Alors je ne vais pas vous refaire la prédication de la semaine dernière, mais je vais quand même me répéter un petit peu. Dieu a défendu son peuple, il a secouru son peuple dans sa précarité, en lui envoyant une mère, une maman. Et on avait vu la semaine dernière que Débora, c’était vraiment l’incarnation de la miséricorde de Dieu envers son peuple fragile. Elle représente le secours que Dieu nous offre dans la faiblesse de notre foi—la maman qui nous tient la main, mais la maman qui nous défend aussi.
Il y a quelques années, avec ma famille, on a eu la chance de visiter le parc national de Yellowstone (dans le Nord-Ouest des États-Unis), au tout début du printemps. C’était hors saison, donc on n’a pas croisé grand-monde, mais on a quand même croisé une maman grizzli avec ses petits oursons. Le grizzli, c’est un ours redoutable qui peut faire 300 kg, et 3 mètres de haut quand il se dresse sur ses pattes arrière. Et là-bas, aux États-Unis, tout le monde sait qu’il ne faut jamais se trouver entre une maman ourse et ses petits. Quand on a vu cette maman grizzli avec ses petits oursons, c’était très mignon à regarder, mais on a fait comme la poignée d’autres personnes qui étaient alentour—on est resté à distance, abrités dans notre voiture, on a pris des photos et à part ça, on les a laissés tranquilles !
Les mamans sont souvent des figures de tendresse et de compassion—des figures de miséricorde, comme on l’a dit la semaine dernière. Mais une maman, c’est aussi une figure protectrice. N’est-ce pas ? Et le Cantique de Débora commémore cet aspect de la relation qu’on a avec Dieu, si on est croyant. Dieu est plein de miséricorde envers nous dans notre faiblesse, il est attentif à notre situation et à nos besoins comme une maman ourse envers ses petits—ou comme Débora envers les Israélites.
Dieu a agi avec une puissance irrésistible pour se constituer son peuple, et maintenant, ce peuple lui est tellement précieux qu’il ne va jamais l’abandonner. Dieu a délivré les Israélites d’Égypte par une intervention spectaculaire et coûteuse—un grand prix a été payé pour que ces gens deviennent le peuple de Dieu, et bien sûr que maintenant (à l’époque de Débora), Dieu va les défendre dans leur précarité, comme une mère défend ses enfants.
Et nous aujourd’hui, à plus forte raison si on est chrétien : Dieu nous a délivrés par une intervention spectaculaire et coûteuse, puisqu’il s’est approché en personne, par Jésus-Christ, pour prendre sur lui le poids de nos fautes, pour nous en délivrer. Il a voulu souffrir et mourir à notre place, et ensuite ressusciter des morts le troisième jour, pour qu’on soit pardonné et justifié et réconcilié pour toujours avec Dieu. Un grand prix a été payé, vous voyez, pour qu’on devienne le peuple de Dieu si on a la foi en Jésus, et bien sûr que maintenant, Dieu va nous défendre, comme une mère défend ses enfants.

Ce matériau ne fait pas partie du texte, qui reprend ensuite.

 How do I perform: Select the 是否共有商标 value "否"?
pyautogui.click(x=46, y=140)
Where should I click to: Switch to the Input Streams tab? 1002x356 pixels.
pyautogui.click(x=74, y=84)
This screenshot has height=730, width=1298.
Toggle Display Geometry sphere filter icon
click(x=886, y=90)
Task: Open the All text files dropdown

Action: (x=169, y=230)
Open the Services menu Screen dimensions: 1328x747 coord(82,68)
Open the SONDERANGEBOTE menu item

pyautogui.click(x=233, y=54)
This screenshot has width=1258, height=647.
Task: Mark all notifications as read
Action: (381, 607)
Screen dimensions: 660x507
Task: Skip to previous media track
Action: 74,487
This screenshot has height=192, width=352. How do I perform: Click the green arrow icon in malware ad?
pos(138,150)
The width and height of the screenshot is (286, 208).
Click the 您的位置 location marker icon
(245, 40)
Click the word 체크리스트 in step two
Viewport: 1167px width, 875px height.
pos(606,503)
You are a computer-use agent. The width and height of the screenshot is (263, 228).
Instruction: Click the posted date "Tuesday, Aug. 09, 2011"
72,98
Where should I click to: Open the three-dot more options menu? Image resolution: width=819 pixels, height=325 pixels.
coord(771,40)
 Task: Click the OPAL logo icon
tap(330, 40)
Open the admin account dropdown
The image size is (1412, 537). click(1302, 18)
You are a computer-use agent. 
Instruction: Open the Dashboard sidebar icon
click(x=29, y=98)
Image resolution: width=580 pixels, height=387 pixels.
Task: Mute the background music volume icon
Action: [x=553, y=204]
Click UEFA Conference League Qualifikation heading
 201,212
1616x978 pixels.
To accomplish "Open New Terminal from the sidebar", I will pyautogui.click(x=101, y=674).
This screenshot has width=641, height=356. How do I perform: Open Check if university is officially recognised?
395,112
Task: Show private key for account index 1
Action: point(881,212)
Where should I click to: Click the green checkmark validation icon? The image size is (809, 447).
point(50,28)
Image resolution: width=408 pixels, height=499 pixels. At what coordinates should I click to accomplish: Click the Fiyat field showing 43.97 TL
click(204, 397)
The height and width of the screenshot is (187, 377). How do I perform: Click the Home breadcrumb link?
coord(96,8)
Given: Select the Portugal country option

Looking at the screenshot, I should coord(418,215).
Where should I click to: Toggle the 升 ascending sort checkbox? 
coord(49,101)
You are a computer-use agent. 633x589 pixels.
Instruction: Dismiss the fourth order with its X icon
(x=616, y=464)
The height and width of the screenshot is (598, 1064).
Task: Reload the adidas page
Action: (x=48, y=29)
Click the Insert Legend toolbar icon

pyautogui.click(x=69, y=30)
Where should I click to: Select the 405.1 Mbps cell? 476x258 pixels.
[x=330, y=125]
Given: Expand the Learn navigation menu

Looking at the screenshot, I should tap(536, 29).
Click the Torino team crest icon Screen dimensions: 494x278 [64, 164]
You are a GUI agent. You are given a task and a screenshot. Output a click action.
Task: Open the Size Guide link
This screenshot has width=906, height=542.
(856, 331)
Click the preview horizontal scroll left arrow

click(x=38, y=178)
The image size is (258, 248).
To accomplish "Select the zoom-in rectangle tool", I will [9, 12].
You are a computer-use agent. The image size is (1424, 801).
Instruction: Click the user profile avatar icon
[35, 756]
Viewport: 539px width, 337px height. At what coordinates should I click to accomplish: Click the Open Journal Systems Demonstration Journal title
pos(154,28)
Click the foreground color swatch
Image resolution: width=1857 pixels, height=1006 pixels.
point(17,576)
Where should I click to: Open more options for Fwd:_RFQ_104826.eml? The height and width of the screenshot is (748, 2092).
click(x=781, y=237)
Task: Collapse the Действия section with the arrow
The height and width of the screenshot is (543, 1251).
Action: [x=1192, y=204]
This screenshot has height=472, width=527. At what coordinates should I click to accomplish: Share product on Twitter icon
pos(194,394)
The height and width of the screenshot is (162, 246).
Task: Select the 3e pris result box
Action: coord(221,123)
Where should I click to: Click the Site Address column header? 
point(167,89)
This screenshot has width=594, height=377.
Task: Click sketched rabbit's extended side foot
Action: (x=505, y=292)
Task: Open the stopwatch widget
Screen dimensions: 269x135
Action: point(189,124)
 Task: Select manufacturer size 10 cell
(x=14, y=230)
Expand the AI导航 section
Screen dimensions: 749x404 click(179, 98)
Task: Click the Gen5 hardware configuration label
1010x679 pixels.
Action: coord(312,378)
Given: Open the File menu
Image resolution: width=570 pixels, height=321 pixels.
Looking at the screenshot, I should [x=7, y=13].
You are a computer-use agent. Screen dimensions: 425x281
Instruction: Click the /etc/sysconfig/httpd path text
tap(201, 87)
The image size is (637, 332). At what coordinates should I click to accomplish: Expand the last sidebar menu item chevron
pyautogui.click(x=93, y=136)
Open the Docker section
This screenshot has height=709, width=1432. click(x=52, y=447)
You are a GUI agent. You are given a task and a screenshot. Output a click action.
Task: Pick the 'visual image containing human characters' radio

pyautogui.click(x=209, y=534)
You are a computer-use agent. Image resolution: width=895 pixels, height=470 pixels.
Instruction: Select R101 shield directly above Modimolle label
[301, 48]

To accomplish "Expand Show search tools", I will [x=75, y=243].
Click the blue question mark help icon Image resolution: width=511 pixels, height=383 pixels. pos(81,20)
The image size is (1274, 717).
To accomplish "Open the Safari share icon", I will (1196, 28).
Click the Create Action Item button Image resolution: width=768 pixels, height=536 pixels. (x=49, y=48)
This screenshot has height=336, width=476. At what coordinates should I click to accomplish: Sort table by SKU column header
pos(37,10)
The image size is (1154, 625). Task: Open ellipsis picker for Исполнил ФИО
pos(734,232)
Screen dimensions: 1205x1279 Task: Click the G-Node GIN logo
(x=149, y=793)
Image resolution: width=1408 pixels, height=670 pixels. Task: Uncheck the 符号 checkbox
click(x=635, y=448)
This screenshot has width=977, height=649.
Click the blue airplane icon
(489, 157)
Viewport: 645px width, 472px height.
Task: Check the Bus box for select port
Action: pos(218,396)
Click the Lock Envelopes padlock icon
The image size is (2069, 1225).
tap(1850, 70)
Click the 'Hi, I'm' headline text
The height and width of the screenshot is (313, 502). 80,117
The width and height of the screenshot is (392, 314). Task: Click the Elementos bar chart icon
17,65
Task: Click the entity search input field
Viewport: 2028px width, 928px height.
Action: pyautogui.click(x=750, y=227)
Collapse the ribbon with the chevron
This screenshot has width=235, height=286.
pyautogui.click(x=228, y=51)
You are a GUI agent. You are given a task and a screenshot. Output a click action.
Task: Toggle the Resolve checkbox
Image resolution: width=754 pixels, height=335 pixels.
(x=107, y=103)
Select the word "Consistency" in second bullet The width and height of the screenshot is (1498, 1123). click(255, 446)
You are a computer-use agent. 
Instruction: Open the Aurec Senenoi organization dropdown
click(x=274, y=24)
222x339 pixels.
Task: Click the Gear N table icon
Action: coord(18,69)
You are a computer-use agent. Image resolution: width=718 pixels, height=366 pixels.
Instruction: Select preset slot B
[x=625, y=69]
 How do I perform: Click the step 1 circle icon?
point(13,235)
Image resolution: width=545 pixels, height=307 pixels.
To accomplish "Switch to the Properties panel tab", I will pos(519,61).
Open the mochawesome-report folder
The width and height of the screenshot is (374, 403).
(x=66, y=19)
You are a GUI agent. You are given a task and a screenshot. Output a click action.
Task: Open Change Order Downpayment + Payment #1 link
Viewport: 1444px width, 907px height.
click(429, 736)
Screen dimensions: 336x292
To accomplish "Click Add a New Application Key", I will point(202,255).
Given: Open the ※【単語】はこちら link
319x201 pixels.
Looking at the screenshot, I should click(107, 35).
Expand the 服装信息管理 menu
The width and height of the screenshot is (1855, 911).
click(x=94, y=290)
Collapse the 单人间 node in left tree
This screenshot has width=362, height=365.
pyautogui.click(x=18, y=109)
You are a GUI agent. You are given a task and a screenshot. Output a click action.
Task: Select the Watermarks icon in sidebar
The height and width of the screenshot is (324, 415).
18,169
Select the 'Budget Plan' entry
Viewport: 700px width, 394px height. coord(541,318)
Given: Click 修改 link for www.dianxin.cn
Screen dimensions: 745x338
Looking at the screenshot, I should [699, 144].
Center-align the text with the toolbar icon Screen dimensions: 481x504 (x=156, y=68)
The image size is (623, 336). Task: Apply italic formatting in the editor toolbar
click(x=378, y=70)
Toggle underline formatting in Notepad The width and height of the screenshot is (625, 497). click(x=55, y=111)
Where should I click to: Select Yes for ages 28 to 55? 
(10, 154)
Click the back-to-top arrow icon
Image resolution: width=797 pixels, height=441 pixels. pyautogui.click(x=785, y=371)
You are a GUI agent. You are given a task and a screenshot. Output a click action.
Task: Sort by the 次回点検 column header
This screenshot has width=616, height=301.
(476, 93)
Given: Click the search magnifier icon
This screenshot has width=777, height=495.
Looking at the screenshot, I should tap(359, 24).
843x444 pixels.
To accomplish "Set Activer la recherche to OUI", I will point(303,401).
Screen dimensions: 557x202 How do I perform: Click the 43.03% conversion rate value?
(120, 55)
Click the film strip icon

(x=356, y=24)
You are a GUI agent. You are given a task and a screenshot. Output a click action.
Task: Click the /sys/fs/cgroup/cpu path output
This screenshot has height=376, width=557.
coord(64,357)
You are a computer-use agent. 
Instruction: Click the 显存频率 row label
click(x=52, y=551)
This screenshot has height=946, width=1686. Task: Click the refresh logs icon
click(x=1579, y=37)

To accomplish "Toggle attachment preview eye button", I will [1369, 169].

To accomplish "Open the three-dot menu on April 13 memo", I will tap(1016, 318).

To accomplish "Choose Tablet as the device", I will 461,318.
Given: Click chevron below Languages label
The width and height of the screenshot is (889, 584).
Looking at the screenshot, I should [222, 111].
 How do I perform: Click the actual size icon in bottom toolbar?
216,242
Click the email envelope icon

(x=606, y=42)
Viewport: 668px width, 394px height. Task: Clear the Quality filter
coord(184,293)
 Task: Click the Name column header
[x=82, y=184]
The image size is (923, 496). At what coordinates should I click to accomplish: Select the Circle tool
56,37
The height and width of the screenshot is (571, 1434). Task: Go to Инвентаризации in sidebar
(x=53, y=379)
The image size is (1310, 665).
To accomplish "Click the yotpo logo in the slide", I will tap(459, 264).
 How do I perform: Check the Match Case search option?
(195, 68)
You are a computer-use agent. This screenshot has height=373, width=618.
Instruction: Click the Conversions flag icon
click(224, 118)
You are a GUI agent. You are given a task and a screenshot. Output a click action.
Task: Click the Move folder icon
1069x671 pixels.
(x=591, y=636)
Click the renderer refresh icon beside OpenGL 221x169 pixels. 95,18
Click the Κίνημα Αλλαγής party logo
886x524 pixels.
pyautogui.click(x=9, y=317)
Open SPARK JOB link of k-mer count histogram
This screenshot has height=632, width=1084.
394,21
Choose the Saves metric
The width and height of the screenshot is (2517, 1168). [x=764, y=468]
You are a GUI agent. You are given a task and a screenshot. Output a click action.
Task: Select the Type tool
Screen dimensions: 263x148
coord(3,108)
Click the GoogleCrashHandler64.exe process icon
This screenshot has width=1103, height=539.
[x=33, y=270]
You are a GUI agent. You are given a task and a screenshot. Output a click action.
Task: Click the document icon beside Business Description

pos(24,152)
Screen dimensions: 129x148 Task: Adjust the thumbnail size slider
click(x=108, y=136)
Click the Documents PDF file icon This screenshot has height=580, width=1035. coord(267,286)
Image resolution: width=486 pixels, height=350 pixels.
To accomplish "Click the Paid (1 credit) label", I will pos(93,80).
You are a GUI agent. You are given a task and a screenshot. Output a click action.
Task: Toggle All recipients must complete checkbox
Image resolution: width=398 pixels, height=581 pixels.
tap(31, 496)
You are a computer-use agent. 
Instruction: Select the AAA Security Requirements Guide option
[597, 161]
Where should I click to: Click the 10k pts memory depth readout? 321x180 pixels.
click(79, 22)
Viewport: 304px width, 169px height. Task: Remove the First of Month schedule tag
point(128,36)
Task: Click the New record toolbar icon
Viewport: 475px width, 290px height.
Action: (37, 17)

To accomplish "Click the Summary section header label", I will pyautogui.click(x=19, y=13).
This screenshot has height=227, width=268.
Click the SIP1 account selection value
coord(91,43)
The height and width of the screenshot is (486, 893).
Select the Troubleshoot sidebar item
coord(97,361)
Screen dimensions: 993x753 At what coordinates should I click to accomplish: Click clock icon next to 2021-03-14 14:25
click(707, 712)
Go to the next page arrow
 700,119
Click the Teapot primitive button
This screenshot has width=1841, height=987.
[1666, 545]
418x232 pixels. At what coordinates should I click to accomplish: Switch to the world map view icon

Le prophète Zacharie dit ceci au sujet des croyants : « Celui qui vous touche, touche la prunelle de son œil. » (Za 2.12) (C’est un passage que vous avez dû lire il y a une ou deux semaines, si vous suivez le plan de lecture de la Bible avec les petites cartes de TPSG.)
Et donc on doit se rappeler cette réalité, déjà. Dieu défend son peuple. Voilà une pensée qui doit nous habiter. Voilà déjà dans quelle perspective on devrait avancer dans cette vie—dans toutes les affaires courantes de cette vie, les heureuses et les malheureuses : dans son projet, Dieu s’est attaché à nous, et il veut prendre soin de nous en toutes circonstances.
Deuxièmement : Dieu déploie son peuple. Si on regarde la suite du texte (v. 9-23), la deuxième chose qu’on voit, c’est que dans son projet, Dieu compte sur nous pour qu’on s’engage avec lui et qu’on prenne part à son œuvre.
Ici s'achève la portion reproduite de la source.